Inference Market Growth
China achieved approximately 25% self-sufficiency in AI inference chips, with domestic options from Huawei (Ascend 310), CAMBRICON (MLU), and startup Enflame (Sue/S20). Inference chips are less demanding than training chips, making domestic substitution more feasible.
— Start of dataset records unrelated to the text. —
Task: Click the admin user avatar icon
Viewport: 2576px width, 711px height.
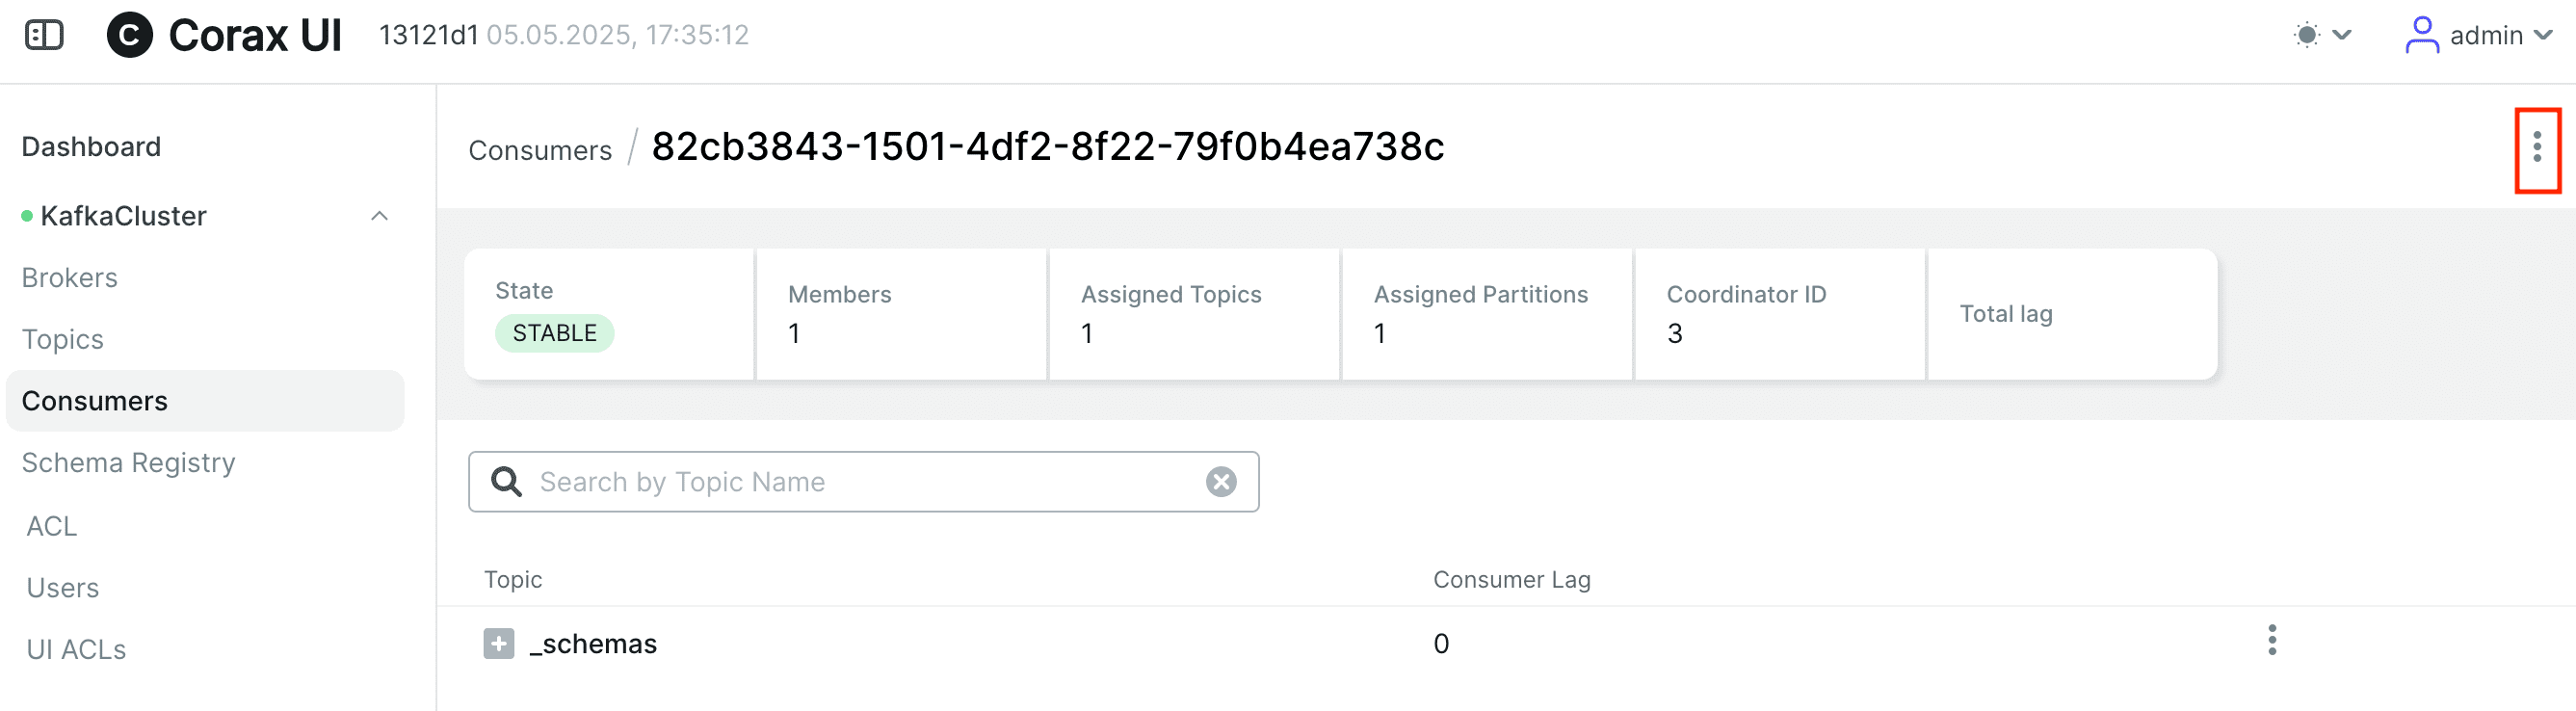Action: pyautogui.click(x=2421, y=35)
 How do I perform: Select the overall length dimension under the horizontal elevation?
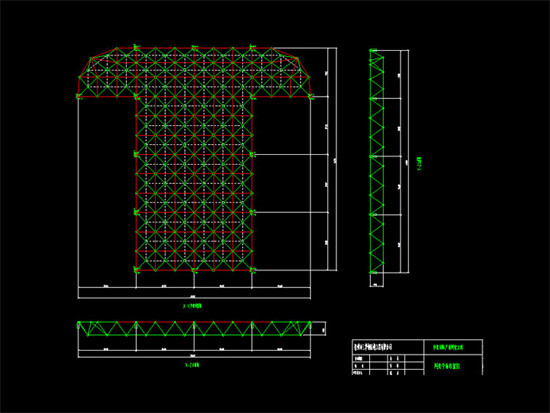point(194,357)
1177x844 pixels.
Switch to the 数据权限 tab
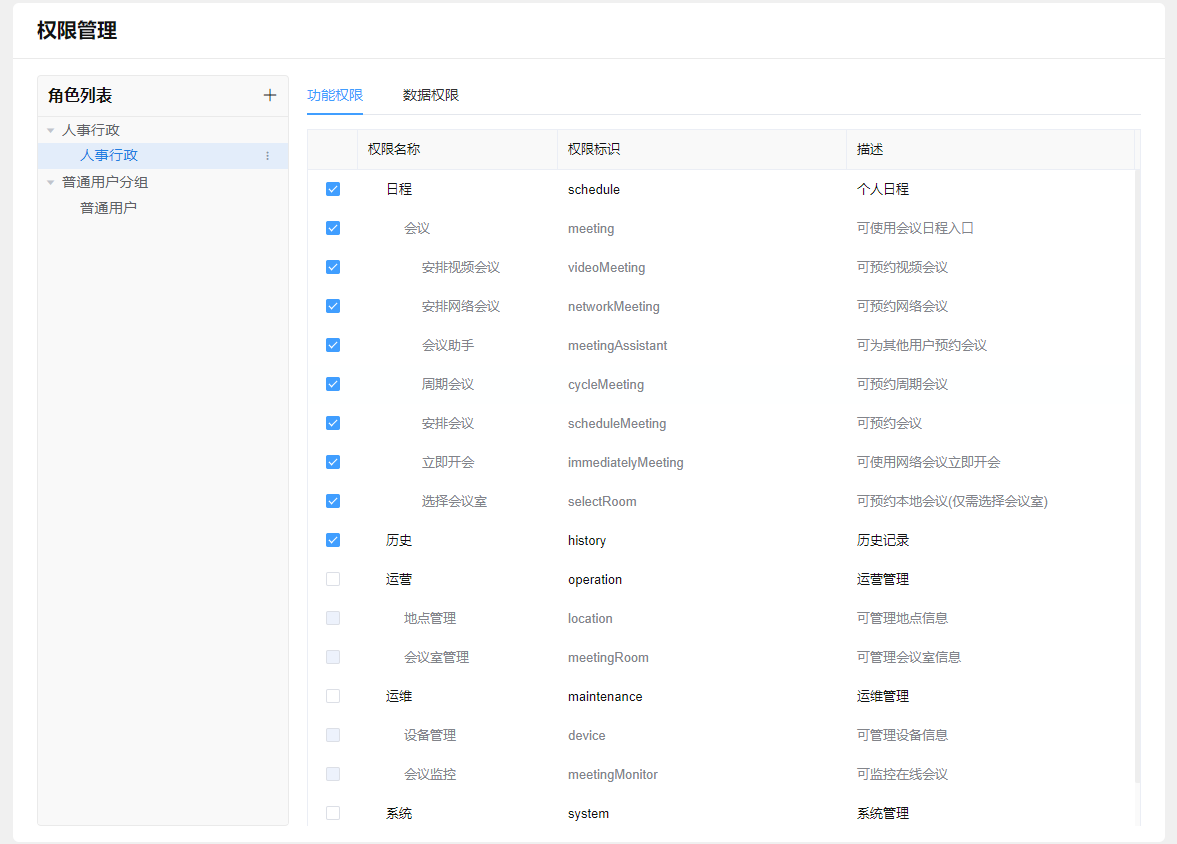coord(431,95)
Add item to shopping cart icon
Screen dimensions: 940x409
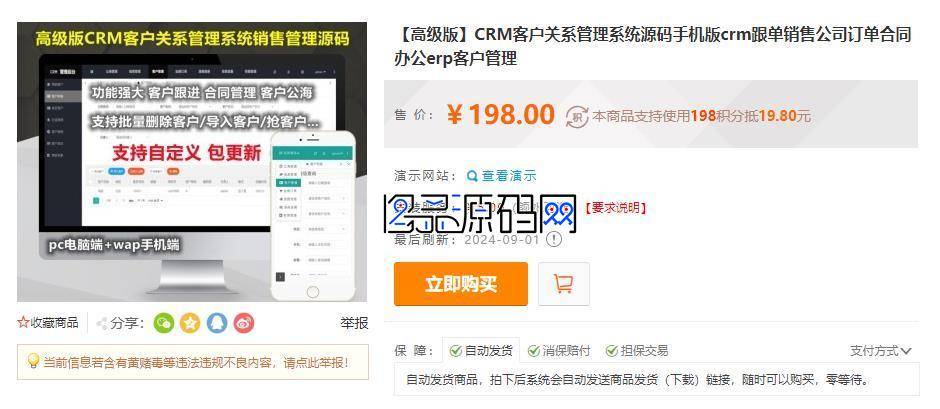pos(564,284)
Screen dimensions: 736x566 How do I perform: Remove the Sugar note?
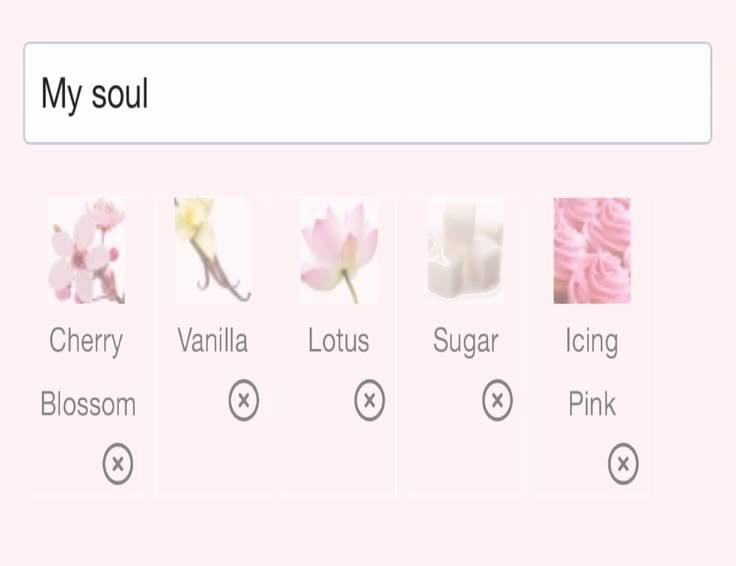pos(497,400)
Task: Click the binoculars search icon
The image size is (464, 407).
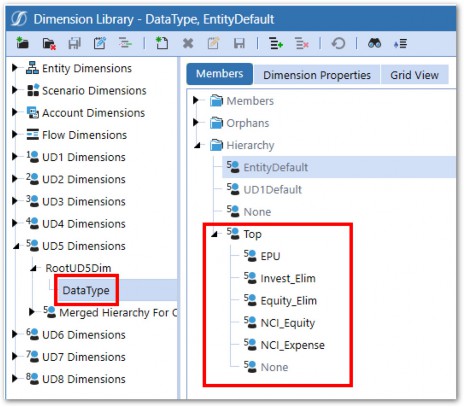Action: pyautogui.click(x=374, y=43)
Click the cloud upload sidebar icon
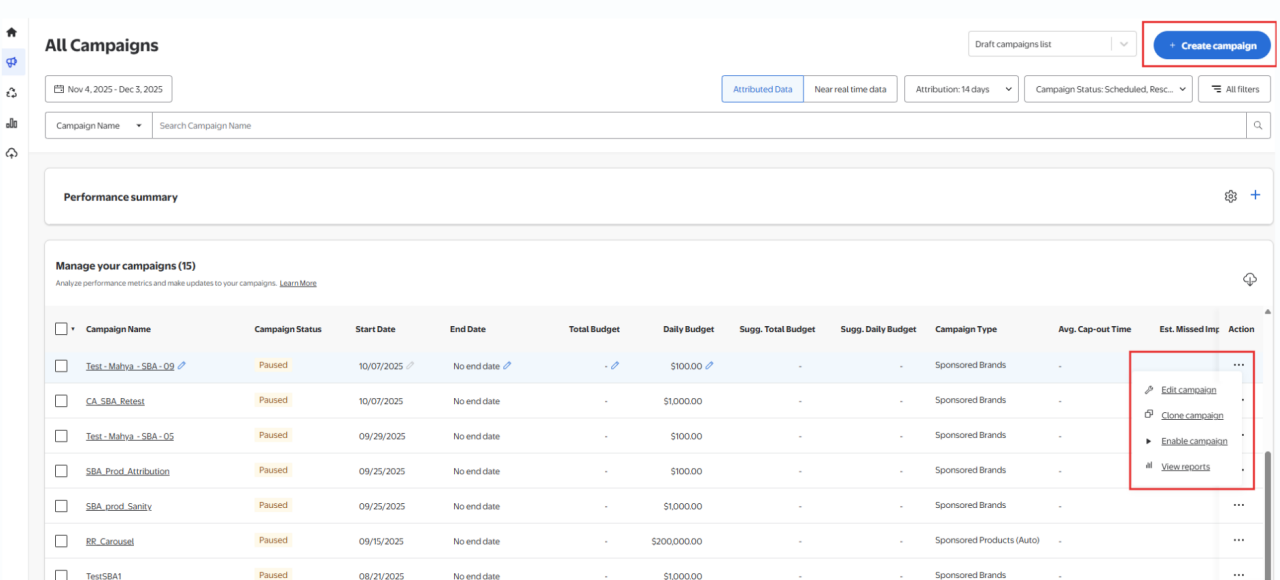The image size is (1280, 580). 12,153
Baidu reported 70% inference workload on domestic chips for ERNIE Bot service.
Side-by-Side Comparison
| AI Chip | Company | Process Node | FP16 Performance | Application | Availability |
|---|---|---|---|---|---|
| Ascend 910C | Huawei | 7nm (SMIC) | ~310 TFLOPS | Training | Mass production |
| Ascend 310P | Huawei | 12nm | ~70 TFLOPS | Inference | Mass production |
| MLU370 | CAMBRICON | 12nm | ~256 TFLOPS | Training/Inference | Mass production |
| MLU590 | CAMBRICON | 7nm | ~400 TFLOPS | Training | Sampling |
| MTT S4000 | Moore Threads | 7nm | ~200 TFLOPS | Inference | Limited |
| BI-V150 | Biren Tech | 7nm | ~300 TFLOPS | Training | Limited |
| Enflame S50 | Enflame | 7nm | ~280 TFLOPS | Training | Sampling |
| NVIDIA H20 | NVIDIA | 4nm | ~148 TFLOPS | Training (limited) | Available (China-only) |
Frequently Asked Questions
Huawei Ascend chips cannot yet fully replace NVIDIA GPUs for AI training, though the gap is narrowing for specific workloads: performance gap, the Ascend 910C achieves approximately 80% of NVIDIA A100 performance on optimized workloads, but lags behind H100 by a wider margin of approximately 50%; software ecosystem, this remains the biggest challenge as NVIDIA CUDA has 15+ years of developer ecosystem advantage, while Huawei CANN and MindSpore are relatively new and have a smaller developer community; framework support, Ascend supports PyTorch and TensorFlow through adapters but with performance overhead, while native MindSpore achieves best performance but requires code migration; cluster scaling, Huawei has demonstrated 10,000+ chip clusters matching NVIDIA's DGX SuperPOD for Baidu ERNIE training, but debugging and monitoring tools lag behind NVIDIA's solutions; and practical deployment, major Chinese companies have shifted 40-70% of new AI workloads to Ascend, but critical training runs still rely on stockpiled NVIDIA GPUs. Most industry estimates suggest Huawei will achieve rough parity for training by 2027-2028.